Infinite-layer nickelates (RNiO2) exhibit some distinct differences as compared to cuprate superconductors, leading to a debate concerning the role of rare-earth ions (R=La, Pr, Nd) in the low-energy many-body physics. Although rare-earth 4f orbitals are typically treated as inert `core' electrons in studies, this approximation has been questioned. An active participation of 4f states is most likely for PrNiO2 based on an analogy to cuprates where Pr cuprates differ significantly from other cuprates. Here, we adopt density functional plus dynamical mean field theory (DFT+DMFT) to investigate the role of Pr 4f orbitals and more generally the correlated electronic structure of PrNiO2 and its hole-doped variant. We find that the Pr 4f states are insulating and show no evidence for either a Kondo resonance or Zhang-Rice singlet formation as they do not have any hybridization channels near the Fermi energy.
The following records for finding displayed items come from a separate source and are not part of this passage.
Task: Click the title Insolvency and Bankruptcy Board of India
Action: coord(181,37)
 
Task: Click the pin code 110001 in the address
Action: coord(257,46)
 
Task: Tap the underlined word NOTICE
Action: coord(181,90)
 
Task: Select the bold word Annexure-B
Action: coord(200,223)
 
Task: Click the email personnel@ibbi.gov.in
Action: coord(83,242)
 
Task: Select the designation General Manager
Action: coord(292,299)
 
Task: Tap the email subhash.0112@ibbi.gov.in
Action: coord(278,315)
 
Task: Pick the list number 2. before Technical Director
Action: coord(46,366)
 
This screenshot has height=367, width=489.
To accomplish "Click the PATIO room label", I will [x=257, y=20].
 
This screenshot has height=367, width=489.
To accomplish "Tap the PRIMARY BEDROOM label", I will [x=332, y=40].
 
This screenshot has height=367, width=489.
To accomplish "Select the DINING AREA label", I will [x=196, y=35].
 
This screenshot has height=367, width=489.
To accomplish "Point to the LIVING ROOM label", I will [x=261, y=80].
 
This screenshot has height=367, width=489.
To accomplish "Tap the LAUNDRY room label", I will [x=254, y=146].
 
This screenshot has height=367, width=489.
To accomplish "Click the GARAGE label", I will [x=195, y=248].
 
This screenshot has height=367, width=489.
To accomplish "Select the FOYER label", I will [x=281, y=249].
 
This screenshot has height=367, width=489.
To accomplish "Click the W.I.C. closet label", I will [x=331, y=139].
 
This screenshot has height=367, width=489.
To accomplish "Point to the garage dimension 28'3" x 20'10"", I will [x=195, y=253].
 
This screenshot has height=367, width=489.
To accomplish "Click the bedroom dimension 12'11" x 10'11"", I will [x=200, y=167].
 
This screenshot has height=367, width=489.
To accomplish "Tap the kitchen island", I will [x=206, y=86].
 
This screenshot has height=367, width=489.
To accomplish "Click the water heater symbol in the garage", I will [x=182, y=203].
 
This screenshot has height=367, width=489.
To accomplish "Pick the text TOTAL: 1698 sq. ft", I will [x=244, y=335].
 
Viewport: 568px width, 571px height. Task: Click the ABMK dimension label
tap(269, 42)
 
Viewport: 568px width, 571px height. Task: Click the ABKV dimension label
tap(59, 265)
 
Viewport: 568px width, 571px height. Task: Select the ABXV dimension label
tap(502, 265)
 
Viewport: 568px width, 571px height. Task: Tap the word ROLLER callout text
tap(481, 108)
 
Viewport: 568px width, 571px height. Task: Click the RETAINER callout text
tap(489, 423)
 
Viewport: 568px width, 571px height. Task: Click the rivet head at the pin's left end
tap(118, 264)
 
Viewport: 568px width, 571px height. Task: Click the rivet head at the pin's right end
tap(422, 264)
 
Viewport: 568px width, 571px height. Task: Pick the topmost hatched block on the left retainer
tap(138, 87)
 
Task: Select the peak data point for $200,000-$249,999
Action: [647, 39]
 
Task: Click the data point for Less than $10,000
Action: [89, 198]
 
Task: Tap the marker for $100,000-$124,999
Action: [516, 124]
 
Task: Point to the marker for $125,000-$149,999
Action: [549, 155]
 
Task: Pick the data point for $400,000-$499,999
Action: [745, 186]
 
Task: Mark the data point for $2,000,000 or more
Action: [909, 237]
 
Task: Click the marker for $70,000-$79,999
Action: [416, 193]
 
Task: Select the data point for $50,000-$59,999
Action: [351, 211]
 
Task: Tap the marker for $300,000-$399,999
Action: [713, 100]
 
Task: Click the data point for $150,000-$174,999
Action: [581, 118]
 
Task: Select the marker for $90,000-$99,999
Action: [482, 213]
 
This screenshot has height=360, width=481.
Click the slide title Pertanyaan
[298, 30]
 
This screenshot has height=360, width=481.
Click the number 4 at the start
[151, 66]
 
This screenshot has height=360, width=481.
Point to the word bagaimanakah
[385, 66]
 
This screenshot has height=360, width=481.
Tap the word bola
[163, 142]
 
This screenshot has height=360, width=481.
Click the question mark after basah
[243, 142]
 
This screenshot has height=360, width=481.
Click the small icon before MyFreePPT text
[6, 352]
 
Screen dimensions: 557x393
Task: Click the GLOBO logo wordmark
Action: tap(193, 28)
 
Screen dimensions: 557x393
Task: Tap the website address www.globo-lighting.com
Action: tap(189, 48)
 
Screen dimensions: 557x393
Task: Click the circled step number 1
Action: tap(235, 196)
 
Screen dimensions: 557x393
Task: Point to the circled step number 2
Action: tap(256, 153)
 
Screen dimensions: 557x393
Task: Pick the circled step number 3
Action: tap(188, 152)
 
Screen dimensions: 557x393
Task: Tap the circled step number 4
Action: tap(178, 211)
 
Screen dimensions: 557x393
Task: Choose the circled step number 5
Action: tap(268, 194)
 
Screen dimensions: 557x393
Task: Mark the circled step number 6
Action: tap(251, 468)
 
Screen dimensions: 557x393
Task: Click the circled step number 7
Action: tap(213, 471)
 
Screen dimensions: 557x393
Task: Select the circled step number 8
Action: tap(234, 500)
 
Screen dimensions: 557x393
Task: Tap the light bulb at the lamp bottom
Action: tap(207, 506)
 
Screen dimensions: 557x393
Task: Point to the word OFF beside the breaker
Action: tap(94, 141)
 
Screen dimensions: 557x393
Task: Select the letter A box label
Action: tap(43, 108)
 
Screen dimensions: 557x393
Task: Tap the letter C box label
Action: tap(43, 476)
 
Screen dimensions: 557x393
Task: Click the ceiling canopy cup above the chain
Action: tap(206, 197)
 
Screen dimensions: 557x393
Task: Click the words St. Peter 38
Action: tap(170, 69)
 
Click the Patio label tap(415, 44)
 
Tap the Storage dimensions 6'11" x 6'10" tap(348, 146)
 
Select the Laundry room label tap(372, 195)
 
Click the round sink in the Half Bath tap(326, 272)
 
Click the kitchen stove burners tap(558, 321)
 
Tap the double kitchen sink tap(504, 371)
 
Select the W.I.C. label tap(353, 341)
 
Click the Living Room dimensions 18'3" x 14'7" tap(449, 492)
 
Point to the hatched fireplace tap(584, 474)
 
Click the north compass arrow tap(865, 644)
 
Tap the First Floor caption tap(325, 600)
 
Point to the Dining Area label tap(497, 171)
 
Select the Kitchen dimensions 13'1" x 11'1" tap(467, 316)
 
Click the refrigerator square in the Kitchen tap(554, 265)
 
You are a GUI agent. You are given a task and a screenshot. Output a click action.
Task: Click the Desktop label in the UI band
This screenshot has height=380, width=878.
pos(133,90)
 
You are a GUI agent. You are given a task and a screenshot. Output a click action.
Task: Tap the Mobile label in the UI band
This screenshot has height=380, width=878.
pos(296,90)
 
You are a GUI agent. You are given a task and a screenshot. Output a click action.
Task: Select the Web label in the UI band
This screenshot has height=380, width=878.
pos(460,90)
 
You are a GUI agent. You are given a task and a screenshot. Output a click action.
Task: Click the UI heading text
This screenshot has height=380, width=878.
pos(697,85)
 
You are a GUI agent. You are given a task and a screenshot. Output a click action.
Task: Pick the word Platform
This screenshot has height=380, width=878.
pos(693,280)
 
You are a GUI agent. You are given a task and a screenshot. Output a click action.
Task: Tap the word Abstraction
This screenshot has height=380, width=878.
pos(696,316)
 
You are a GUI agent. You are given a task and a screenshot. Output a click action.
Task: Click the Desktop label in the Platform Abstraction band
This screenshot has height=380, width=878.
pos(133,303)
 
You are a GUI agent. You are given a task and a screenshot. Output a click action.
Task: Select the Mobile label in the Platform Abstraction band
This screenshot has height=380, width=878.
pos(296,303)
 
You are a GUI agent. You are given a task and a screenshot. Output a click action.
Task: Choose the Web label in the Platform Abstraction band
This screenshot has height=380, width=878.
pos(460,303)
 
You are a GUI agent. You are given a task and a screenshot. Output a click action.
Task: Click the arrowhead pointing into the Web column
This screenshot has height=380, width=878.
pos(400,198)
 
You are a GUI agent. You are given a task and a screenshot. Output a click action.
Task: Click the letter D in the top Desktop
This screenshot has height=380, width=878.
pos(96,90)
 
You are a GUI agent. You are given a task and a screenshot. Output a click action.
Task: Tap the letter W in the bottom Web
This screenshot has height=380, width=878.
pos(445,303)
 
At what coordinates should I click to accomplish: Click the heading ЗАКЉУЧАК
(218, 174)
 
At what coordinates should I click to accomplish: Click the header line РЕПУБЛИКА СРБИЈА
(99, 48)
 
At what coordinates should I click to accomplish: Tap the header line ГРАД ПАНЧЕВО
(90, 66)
The biggest effects of hole doping are to shift the Pr 5d and 4f states further away from the Fermi energy while enhancing the Ni 3d - O 2p hybridization, thus reducing correlation effects as the O 2p states get closer to the Fermi energy. We again find no evidence for either Kondo or Zhang-Rice physics for the 4f states upon hole doping. We conclude by commenting on implications for other reduced valence nickelates.